GRB formation rate scales as (1+z)^{3.3}

GRB observations are less affected by dust than SFR measurements at high z

The corrected luminosity function follows a power law with index ~ -2.3

Abstract

We show that the time variability of a gamma-ray burst (GRB) appears to be correlated with the absolute luminosity of the burst: smooth bursts are intrinsically less luminous. This Cepheid-like relationship can be used to determine the redshift of a GRB from parameters measured solely at gamma-ray energies. The relationship is based on only seven events at present and needs to be further confirmed with more events. We present the details of converting GRB observables to luminosities and redshifts for 220 bright, long GRBs from the Burst and Transient Source Experiment (BATSE) and explore the cosmological consequences. In particular, we derive the GRB rate as a function of $z$ without assuming either a luminosity function or that the GRB rate follows the star formation rate (SFR).
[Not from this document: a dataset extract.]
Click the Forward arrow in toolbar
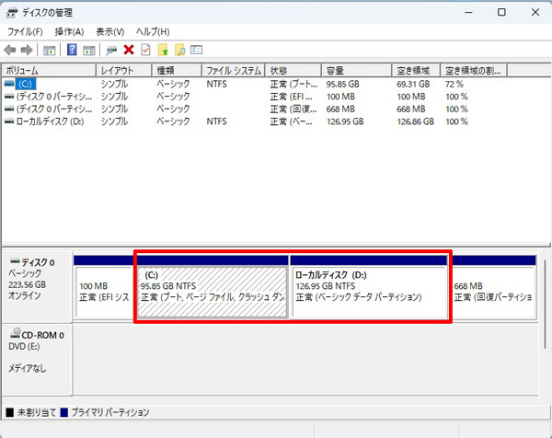The width and height of the screenshot is (552, 438). click(x=27, y=50)
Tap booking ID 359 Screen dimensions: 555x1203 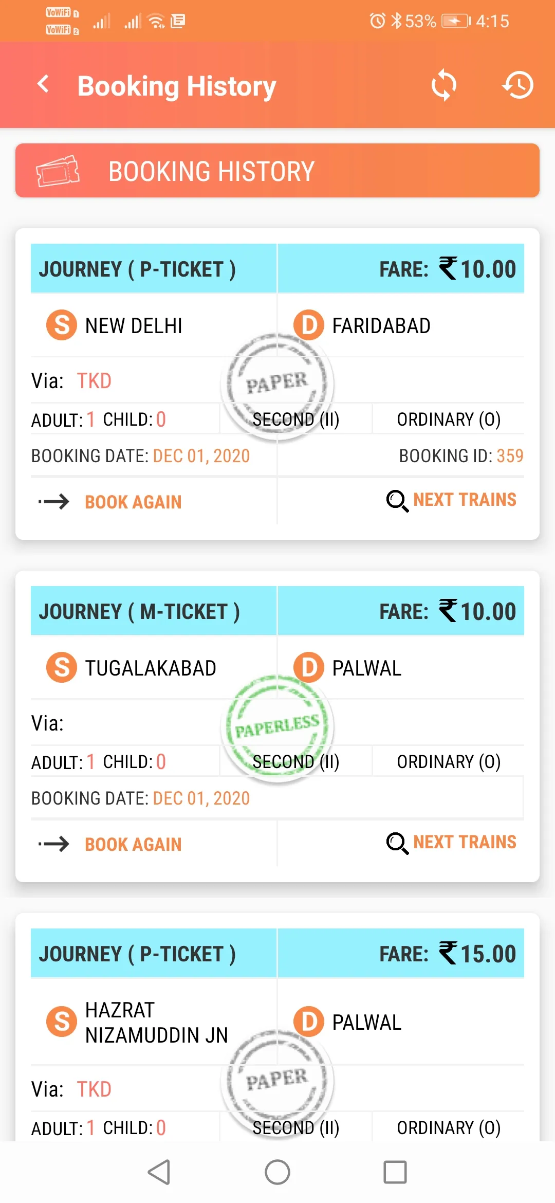[x=461, y=456]
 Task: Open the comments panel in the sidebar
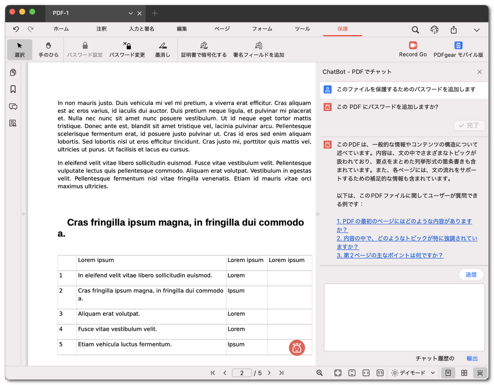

We find that the GRB formation rate scales as (1+z)^{3.3 \pm 0.3}. The observations used to derive the SFR can be strongly affected by dust for z > 2 whereas GRB observations are not. If GRBs trace star formation, then our results indicate that the SFR does not peak at z\sim 2 but instead continues to increase until z \sim 10. We have used the burst formation rate to correct the observed GRB luminosity function for the incompleteness due to the detection threshold, resulting in a luminosity function with a power law index of \sim -2.3 that slightly rolls over at low luminosities. The reality of our variability--luminosity relationship requires confirmation but, if valid, will provide a powerful tool for studying both GRBs and the early universe.